If a reviewer had any concerns during the review process about unrecognized, potentially deliberate, harmful acts, illegal acts, or repetitive negligent behaviour, he would first of all discuss these concerns with the care provider. If doubt remained, the concerns could be further discussed with the internal ethics committee set up for this study.


The complete study was planned to take place from January to December 2009. The part of the study described in this protocol was planned for May to December 2009.


There is no doubt that patient safety incidents occur in primary care. The aim of this study was to provide more detailed insight into the current patient safety issues in Dutch primary care in order to learn from current practice and to improve the quality of primary healthcare. It was difficult to estimate the frequency of the incidents. Much depended on the accuracy of the patient records and the lack of professionals' consensus regarding which types of adverse events were to be recognized as incidents. Gaining insight into the types, causes, and consequences of incidents was not too difficult. However, there was not enough information to do so in cases in which the healthcare professional did not realize that an incident had occurred. Hindsight bias comes into play in backward reviewing of patient records and incident-reporting forms [34, 35]. In primary care, there are hardly any standardized registration or report systems for incidents. Substantial differences in record-keeping attitudes of professionals in primary care might have influenced the comparability of the results.

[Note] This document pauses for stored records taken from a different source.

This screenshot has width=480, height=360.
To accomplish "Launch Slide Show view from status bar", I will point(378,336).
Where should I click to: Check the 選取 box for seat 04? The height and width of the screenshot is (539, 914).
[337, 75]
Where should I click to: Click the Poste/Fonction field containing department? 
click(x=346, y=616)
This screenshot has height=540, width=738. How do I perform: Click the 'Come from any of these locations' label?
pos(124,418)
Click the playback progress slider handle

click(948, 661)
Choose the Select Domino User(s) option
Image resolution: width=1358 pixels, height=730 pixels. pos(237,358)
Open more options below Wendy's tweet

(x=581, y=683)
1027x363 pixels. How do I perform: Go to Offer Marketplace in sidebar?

Another important factor is that the characteristics of the patient populations differ greatly across the practice types. For instance, in general dental care, most visits will be preventive. Physiotherapy care with a lot of elderly patients and many more contacts per patient, and midwifery care with many check-up visits contrast sharply with the immediate, symptomatically driven attendance at out-of-hours primary care centres. This has its implications for presenting results and probably for the type of follow-up research needed as well.

Authors' information

Besides being experienced researchers, many of the authors are also actually working in primary healthcare. SG is a physician; SvD and RNvdS are physiotherapists; EdF, PG, and WV are GPs; LM is a midwife; and ThM is a GDP.